Enphase President and Chief Executive Officer Paul Nahi said that with solar installations and modules already well-funded investors are turning their eyes to solar storage devices.
“And you can’t have storage without inverters. Although we are no longer the only provider of highly efficient microinverters, we were started and funded well before anyone else, and we already have tens of thousands of units installed in the U.S. and Canada. By next year, we’ll have moved aggressively into Europe,” he said.
Currently Germany leads the world in solar installations per capita and Europeans are generally on the cutting edge of solar technology.
But according to Mr. Nahi, the Enphase microinverter is a particularly American phenomenon because the technology has close ties to the communications, semiconductor and software industries.
“We’re excited to be an investor in a company that is poised to extend its leadership in solar inverters,” said Jamie McJunkin, general partner at Madrone Capital, the lead investor in the new round of funding.

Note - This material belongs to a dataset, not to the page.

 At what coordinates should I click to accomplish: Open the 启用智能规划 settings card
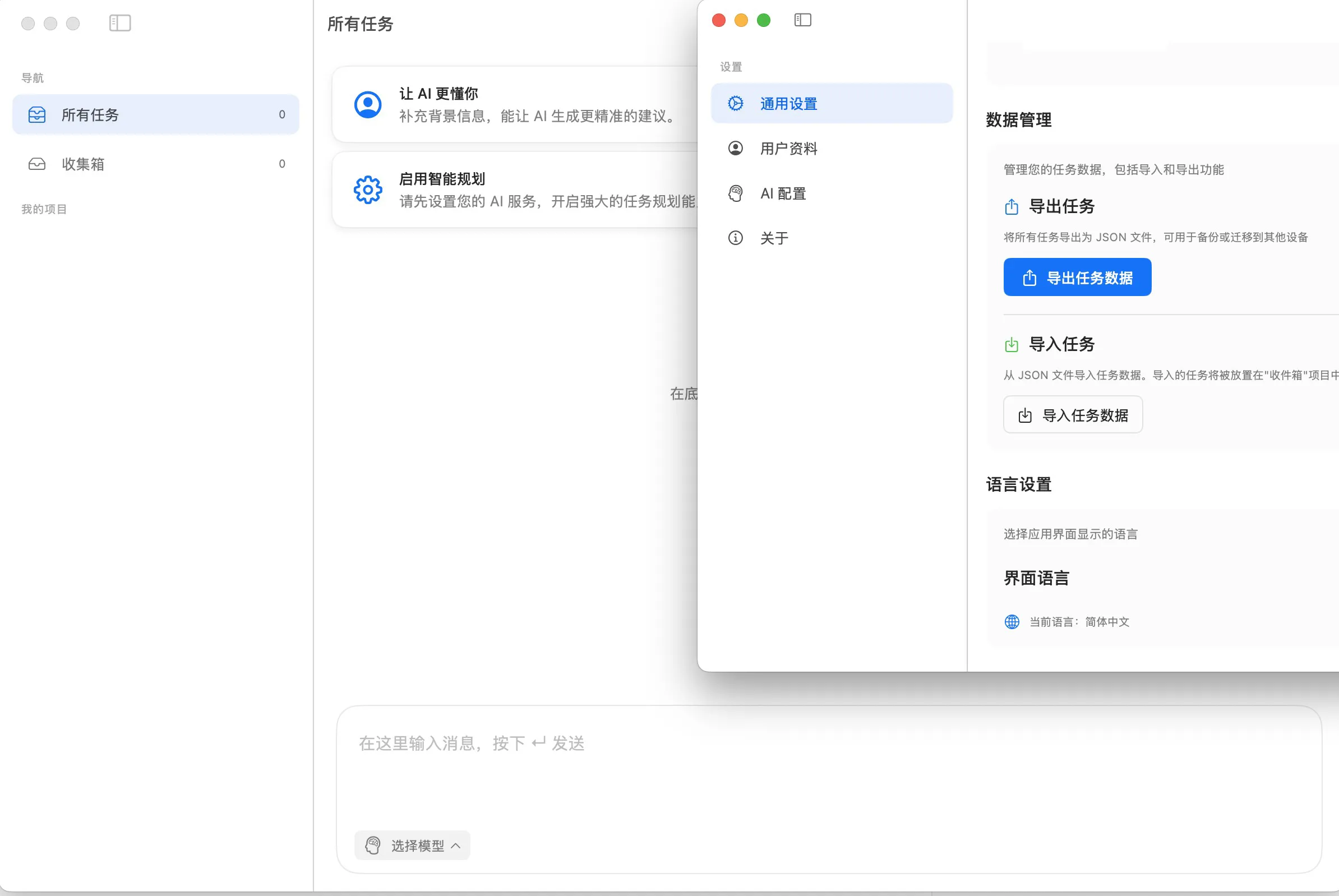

Bay Partners is another new investor, and the round was joined by existing investors Third Point Ventures, RockPort Capital Partners and Applied Ventures LLC. Enphase will use the funds to ramp up manufacturing, which takes place in California and overseas, accelerate new product development and expand its markets geographically.
The company sells through solar and electrical distributors and directly to solar module makers and installers.
Mr. Nahi expects the latest round of funding will carry Enphase past 2010, “and possibly to positive cash flow. Our challenge now is how to grow fast enough.” The 55-employee staff will grow to 75 to 100 within the next couple of years, he said.
“Despite a slowdown in solar investment the industry is still growing, even during the worst economic slump since the Depression. The U.S. is expected to lead the world in installations by 2011,” he said.
He believes positive state and federal legislation, falling prices on solar modules and rising utility costs will all drive the growth of solar and with it the growth of Enphase.
“There’s no reason why we shouldn’t lead the microinverter industry globally as well as in North America,” he said.